◆ Given passage
• • • • •

Attendance was up from previous years, and due in part to the call to action set by Capt. Doherty the energized crowd offered many an insight and lively debate. Evidence of how the CGSIC actually does affect change was in the addressing of an action item from the 49th meeting. A lot of discussion last year on the state of NANU’s (Notice Advisories to Navigation Users) issued by the Coast Guard, Air Force and others was addressed by a report from Hank Skalski, Civil Liaison to the USAF Space Command, on the specific changes made in readability, frequency, and text formats; those asked for by end users.

Jamming
Among this year’s hot topics was the subject of intentional and unintentional jamming. An example was given by Leo Eldridge of the FAA where one of their LAAS (Local Area Augmentation Systems) base stations was too close to a turnpike, and the truck drivers who have purchased little cigarette-lighter ‘privacy jammers’ to cover their tracks had registered a handful of interference incidents. These little jammers can be found for under $100 online and while in many ways completely illegal to operate, there are still no completely clear answers as to how to control their manufacture, distribution and possible use. Also, just how much these would affect a survey rover has yet to be completely tested. It is less likely that the effects would be so subtle as to give you a false reading that you would not otherwise detect. It would be more likely that you would experience a loss of service; a failure to fix or maintain fix, or that a jammer in a passing vehicle would compromise for such a short duration that it may not be detectable as such.

• • • • •

◆ Supplied material

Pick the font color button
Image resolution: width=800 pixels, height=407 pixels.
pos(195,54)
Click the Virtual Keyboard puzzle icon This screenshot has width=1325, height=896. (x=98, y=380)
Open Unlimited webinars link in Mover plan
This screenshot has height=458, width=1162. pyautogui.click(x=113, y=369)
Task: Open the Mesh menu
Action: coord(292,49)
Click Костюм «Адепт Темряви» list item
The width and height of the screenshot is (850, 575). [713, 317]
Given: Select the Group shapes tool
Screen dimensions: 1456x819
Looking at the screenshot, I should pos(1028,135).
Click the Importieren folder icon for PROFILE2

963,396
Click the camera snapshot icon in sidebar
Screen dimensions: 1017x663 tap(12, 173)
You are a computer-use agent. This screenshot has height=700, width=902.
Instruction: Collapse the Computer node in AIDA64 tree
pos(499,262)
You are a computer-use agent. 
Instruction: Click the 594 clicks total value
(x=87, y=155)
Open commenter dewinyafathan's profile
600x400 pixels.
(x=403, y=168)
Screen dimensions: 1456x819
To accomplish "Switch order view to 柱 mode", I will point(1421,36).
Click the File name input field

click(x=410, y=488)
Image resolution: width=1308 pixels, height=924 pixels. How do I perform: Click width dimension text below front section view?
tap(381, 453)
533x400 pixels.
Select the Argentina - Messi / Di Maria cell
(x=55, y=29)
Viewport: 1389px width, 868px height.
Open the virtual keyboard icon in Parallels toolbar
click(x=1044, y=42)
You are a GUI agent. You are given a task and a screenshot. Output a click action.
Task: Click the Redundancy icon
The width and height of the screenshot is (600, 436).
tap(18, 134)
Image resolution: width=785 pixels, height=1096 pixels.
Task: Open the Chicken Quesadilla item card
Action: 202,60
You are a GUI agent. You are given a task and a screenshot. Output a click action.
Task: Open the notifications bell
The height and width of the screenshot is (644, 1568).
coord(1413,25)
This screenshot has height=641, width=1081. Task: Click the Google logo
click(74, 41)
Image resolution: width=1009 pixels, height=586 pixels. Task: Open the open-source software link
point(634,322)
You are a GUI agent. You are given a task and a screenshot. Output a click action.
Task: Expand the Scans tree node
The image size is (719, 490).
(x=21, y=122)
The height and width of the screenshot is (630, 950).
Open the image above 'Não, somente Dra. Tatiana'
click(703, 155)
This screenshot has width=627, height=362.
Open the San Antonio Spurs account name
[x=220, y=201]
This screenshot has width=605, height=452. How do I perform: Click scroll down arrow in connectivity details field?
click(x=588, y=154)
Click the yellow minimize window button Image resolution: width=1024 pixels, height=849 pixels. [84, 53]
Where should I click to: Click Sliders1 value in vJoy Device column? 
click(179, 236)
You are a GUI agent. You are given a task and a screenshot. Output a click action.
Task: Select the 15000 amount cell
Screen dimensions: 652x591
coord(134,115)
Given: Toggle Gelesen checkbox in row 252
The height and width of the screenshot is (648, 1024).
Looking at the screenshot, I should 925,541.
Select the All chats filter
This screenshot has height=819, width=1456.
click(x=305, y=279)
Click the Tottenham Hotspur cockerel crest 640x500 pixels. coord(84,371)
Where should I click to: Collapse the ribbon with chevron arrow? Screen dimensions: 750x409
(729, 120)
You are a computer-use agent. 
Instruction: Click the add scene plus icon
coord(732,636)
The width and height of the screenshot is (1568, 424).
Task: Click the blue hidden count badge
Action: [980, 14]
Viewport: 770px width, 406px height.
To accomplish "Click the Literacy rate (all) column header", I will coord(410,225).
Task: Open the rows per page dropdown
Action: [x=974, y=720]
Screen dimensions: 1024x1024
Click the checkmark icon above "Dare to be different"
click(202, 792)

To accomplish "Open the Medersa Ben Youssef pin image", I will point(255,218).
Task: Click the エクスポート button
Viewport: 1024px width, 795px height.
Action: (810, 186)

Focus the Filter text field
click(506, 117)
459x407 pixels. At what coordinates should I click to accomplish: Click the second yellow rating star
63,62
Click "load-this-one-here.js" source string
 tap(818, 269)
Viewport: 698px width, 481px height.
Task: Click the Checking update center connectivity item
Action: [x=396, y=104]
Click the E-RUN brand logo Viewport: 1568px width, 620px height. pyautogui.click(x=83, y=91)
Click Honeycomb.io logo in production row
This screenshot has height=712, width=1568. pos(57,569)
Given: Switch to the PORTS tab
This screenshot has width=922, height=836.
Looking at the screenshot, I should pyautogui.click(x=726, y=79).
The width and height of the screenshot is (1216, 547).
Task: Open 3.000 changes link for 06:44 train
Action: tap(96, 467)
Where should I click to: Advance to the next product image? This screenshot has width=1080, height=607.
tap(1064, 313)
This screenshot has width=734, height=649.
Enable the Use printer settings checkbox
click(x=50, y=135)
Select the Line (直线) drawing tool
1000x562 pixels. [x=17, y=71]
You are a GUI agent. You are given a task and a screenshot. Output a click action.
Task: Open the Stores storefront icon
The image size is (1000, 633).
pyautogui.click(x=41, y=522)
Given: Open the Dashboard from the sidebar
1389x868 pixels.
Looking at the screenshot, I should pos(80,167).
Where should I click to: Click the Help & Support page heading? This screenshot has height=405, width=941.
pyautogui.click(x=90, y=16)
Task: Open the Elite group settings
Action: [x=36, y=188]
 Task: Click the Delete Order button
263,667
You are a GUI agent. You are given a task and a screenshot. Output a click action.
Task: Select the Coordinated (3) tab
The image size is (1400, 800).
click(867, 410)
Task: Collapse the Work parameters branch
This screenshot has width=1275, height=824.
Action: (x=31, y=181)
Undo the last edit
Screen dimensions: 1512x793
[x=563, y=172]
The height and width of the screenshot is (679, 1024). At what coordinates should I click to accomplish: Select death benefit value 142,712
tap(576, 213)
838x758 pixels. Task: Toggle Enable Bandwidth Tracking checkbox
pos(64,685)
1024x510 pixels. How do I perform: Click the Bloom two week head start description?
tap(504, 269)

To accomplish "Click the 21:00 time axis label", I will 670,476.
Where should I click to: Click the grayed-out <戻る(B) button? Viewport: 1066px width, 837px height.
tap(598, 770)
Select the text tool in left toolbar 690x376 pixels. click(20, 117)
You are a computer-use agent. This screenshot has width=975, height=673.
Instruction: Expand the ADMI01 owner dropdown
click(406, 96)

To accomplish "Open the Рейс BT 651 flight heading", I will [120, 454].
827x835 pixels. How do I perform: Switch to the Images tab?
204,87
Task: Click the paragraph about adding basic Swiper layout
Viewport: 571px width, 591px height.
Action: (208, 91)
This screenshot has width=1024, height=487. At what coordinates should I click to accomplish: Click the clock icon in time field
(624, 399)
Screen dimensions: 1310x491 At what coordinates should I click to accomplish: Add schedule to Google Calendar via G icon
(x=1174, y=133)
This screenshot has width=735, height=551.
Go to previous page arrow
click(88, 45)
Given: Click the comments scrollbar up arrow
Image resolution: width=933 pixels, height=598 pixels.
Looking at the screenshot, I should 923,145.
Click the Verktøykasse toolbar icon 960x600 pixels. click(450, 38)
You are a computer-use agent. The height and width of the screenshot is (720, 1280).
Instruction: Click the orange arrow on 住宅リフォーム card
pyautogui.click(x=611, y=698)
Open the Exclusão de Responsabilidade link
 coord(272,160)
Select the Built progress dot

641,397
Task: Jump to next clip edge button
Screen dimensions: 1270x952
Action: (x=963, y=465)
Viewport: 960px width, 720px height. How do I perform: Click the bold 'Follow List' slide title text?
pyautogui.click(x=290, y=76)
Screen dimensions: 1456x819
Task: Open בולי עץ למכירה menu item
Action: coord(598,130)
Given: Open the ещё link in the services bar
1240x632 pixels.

• • • • •

◆ Written task 1
Name every person the meeting report mentions by name.
◆ Written task 2
According to the meeting report, why did the FAA's LAAS base station register interference incidents?

◆ Correct output 1
Capt. Doherty, Hank Skalski, Leo Eldridge

◆ Correct output 2
The base station was too close to a turnpike. Truck drivers there had bought small cigarette-lighter "privacy jammers" to cover their tracks, and these caused a handful of interference incidents.